- WHAT TO PRODUCE:
Gather every line in the rows below that contains the string "chart" and reproduce each one in full.

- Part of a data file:
* START *

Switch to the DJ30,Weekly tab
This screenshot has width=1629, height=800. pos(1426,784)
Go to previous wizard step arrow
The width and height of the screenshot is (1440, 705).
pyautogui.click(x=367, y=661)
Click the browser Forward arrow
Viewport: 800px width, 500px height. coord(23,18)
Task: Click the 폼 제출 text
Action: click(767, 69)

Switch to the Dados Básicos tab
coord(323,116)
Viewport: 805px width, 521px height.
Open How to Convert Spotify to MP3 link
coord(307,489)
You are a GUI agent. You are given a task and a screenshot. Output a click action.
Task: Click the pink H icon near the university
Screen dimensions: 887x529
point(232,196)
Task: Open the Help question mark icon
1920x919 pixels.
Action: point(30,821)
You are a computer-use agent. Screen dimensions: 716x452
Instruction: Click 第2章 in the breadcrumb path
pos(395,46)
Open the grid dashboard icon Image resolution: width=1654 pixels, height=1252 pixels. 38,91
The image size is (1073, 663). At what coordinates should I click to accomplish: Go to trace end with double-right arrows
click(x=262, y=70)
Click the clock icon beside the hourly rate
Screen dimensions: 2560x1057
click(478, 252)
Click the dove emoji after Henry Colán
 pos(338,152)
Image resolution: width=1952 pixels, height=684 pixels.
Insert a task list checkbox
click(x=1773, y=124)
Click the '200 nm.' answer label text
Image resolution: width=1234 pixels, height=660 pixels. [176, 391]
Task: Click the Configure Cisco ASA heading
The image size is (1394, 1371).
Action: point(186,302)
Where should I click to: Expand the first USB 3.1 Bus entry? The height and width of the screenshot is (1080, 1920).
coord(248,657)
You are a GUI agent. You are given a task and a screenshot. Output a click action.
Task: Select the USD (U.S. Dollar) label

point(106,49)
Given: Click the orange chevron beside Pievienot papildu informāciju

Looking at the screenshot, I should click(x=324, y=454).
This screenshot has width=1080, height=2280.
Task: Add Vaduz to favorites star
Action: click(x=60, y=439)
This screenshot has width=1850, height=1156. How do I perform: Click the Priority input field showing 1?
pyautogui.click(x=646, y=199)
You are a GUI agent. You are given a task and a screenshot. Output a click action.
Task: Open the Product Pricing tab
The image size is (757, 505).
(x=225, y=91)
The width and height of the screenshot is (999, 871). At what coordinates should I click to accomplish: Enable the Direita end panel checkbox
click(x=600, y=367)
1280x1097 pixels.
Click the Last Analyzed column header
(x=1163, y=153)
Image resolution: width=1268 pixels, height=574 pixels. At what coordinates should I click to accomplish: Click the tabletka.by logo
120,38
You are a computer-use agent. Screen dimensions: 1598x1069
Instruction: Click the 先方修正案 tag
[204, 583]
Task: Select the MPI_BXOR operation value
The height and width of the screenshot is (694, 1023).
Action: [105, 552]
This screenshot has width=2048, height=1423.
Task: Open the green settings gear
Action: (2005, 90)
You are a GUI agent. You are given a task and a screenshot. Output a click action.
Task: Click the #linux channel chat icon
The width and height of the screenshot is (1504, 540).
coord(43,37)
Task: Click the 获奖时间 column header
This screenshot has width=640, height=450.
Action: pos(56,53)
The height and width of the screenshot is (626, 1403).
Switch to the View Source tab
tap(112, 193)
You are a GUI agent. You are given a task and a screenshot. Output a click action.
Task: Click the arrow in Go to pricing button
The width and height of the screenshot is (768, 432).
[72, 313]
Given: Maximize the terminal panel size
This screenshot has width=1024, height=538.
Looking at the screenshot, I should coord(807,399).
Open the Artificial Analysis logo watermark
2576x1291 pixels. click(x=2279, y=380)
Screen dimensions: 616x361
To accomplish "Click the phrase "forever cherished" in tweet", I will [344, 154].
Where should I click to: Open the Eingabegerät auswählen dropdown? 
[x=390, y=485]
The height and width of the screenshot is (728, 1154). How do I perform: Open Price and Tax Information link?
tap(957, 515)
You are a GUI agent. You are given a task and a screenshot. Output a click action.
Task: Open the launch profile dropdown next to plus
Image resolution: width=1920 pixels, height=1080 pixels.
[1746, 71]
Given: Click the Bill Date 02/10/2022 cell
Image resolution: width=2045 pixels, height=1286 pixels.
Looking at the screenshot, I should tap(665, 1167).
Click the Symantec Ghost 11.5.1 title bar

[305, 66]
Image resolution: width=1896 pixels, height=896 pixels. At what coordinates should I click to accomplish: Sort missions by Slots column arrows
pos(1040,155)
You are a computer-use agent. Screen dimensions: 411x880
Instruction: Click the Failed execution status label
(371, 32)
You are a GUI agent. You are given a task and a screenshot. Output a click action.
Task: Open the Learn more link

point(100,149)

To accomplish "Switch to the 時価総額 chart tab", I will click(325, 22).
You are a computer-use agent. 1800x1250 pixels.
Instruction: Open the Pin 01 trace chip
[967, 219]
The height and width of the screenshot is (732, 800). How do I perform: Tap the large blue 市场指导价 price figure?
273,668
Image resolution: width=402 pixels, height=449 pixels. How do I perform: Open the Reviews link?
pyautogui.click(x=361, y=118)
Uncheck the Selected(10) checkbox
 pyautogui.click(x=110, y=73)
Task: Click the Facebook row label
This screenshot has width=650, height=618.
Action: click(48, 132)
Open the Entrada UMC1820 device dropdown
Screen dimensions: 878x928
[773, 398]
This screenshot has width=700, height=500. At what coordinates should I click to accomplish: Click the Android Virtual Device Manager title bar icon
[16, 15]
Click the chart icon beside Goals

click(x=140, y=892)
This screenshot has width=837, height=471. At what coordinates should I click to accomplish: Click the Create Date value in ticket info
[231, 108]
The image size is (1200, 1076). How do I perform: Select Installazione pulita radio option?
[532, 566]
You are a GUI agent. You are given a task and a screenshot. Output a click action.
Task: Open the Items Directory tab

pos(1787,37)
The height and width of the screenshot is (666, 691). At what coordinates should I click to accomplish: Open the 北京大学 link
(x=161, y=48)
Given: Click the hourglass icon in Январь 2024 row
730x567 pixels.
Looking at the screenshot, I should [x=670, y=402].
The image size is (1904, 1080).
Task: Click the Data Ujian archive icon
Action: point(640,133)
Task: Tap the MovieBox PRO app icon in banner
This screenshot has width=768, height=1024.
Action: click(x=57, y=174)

* END *

- COMPLETE OUTPUT:
To accomplish "Switch to the 時価総額 chart tab", I will click(325, 22).
Click the chart icon beside Goals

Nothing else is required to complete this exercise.